--- Extracted information ---
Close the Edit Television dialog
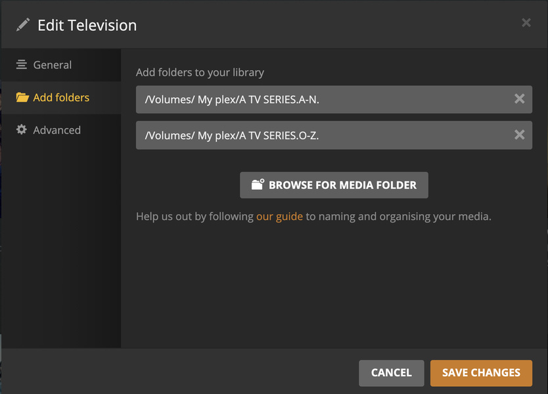 point(526,23)
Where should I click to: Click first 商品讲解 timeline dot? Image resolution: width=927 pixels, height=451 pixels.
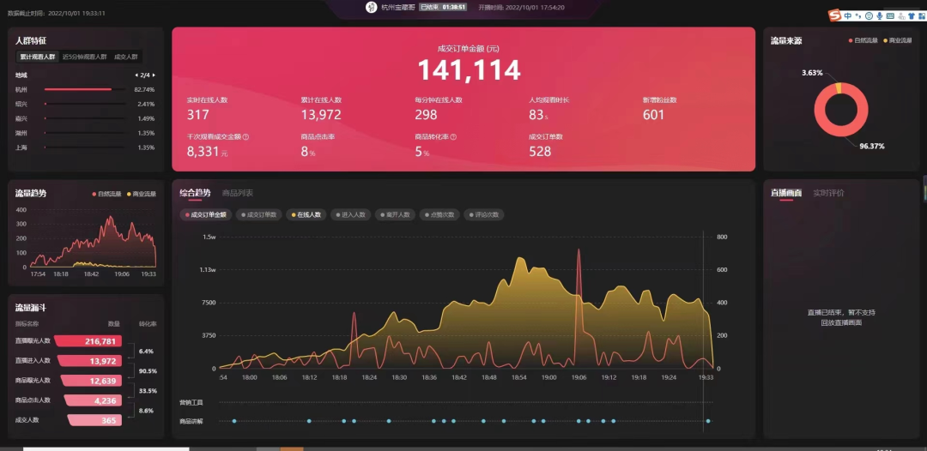[234, 421]
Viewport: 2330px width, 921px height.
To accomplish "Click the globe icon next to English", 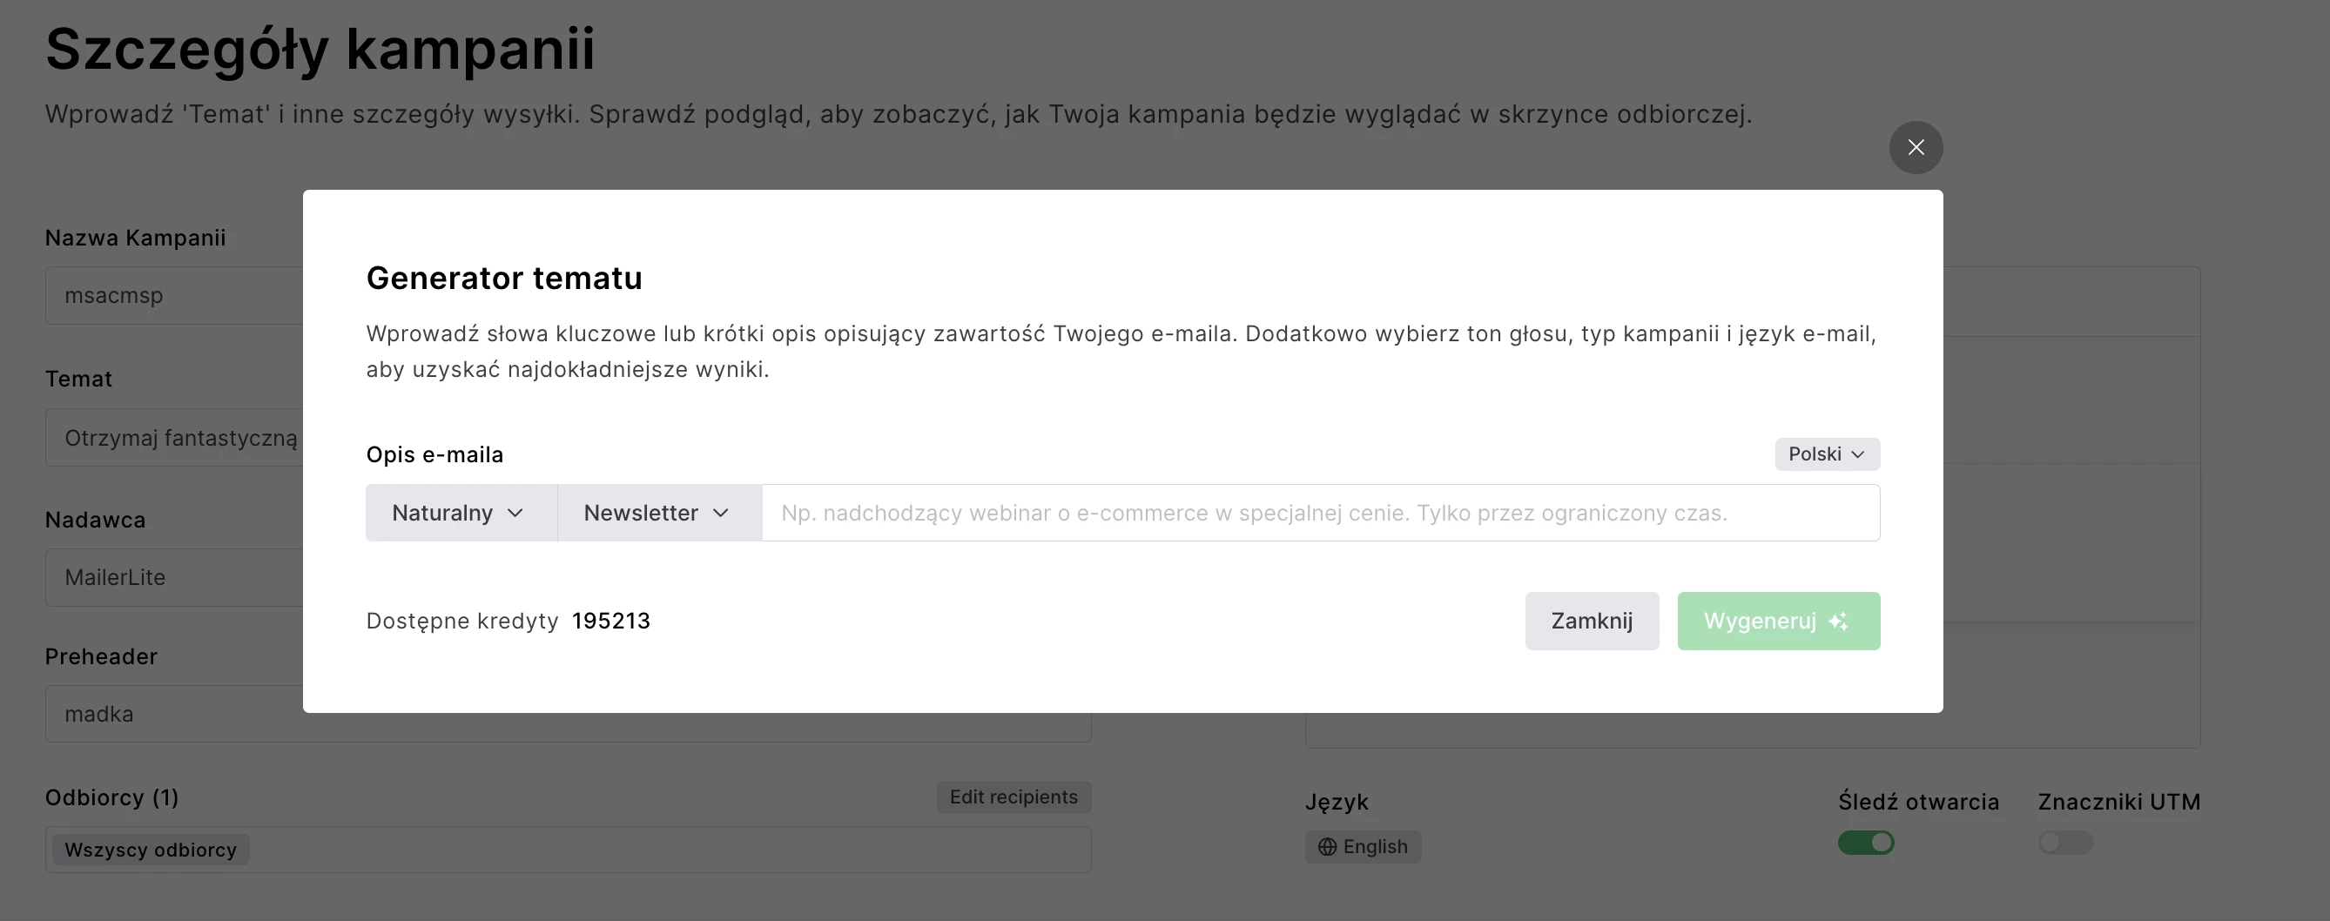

--- What is expected ---
Leaving the pictures out, write out every entry exactly.

--- Written answer ---
Close the Edit Television dialog
 point(526,23)
Where should I click to: Click first 商品讲解 timeline dot? Image resolution: width=927 pixels, height=451 pixels.
[234, 421]
Viewport: 2330px width, 921px height.
To accomplish "Click the globe icon next to English", 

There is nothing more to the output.